Cambio di regime senza l’acconto

La persona fisica che, dal 2019, è “passata” dal regime normale al regime forfettario è esonerata dal pagamento degli acconti per il 2019, sia per l’Irpef, sia per l’imposta sostitutiva. L’esonero è limitato ai redditi derivanti dall’esercizio dell’attività d’impresa o di lavoro autonomo, fino al 2018, soggetti a Irpef, e, dal 2019, soggetti all’imposta sostitutiva del regime forfettario.

Questo significa che la persona fisica, che possiede solo redditi d’impresa o di lavoro autonomo, dovrà pagare il saldo Irpef sui redditi dell’anno 2018, ma non dovrà pagare alcun acconto a titolo di Irpef o di imposta sostitutiva.

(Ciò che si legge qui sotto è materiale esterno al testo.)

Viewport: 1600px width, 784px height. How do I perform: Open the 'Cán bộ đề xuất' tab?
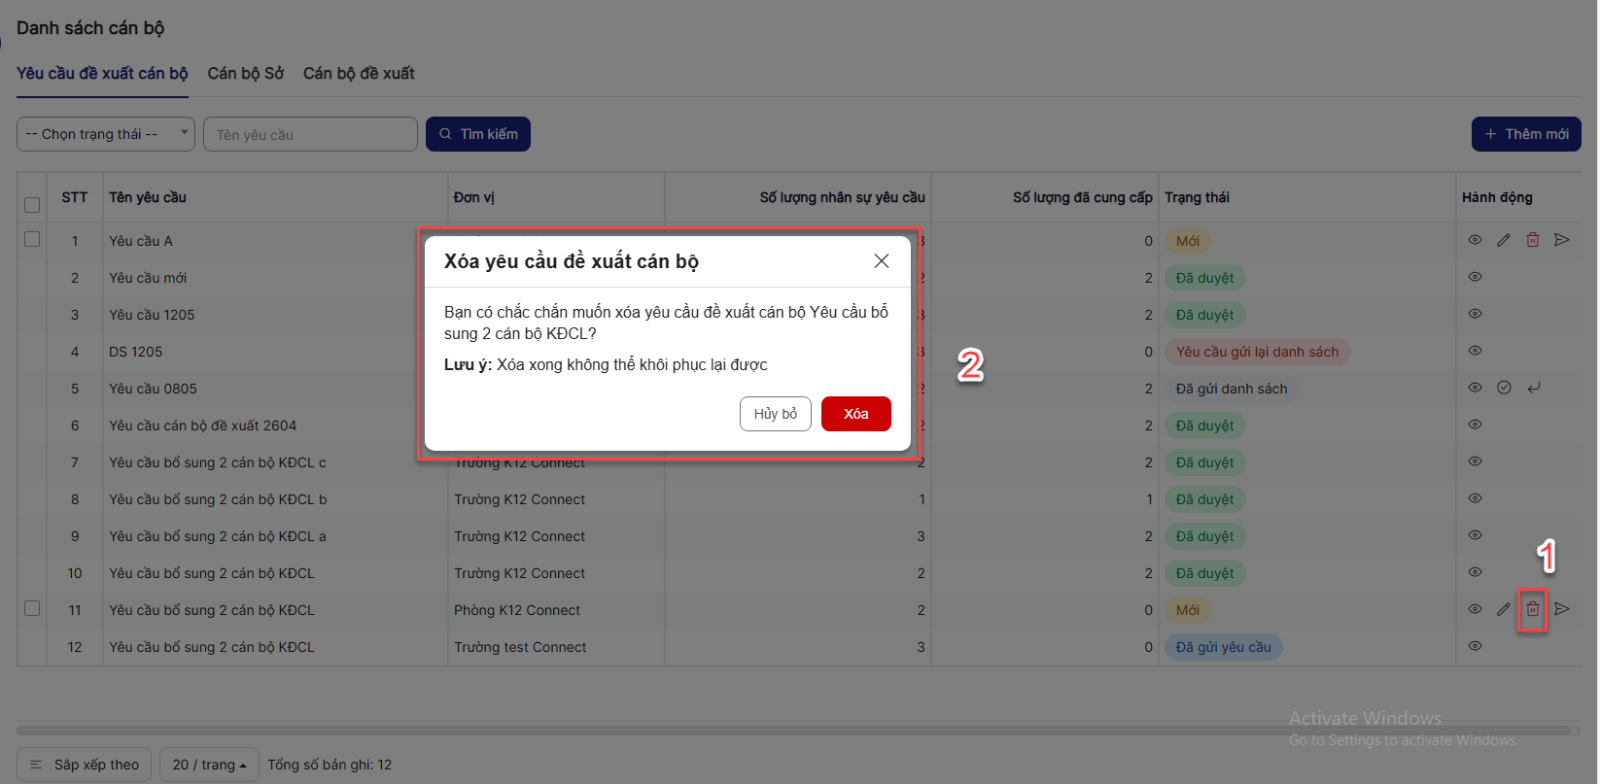[x=358, y=73]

Dovrà invece pagare, se dovuti, gli acconti per il 2019 dei contributi Inps eccedenti il minimale dovuto da artigiani e commercianti, nonché dei contributi Inps dovuti dai professionisti iscritti alla gestione separata lavoratori autonomi. Di norma, per determinare l’acconto, i contribuenti dispongono di due metodi di calcolo: lo “storico” basato sui dati dell’anno precedente, e il “previsionale” basato sul minore reddito dell’anno in cui si versa l’acconto.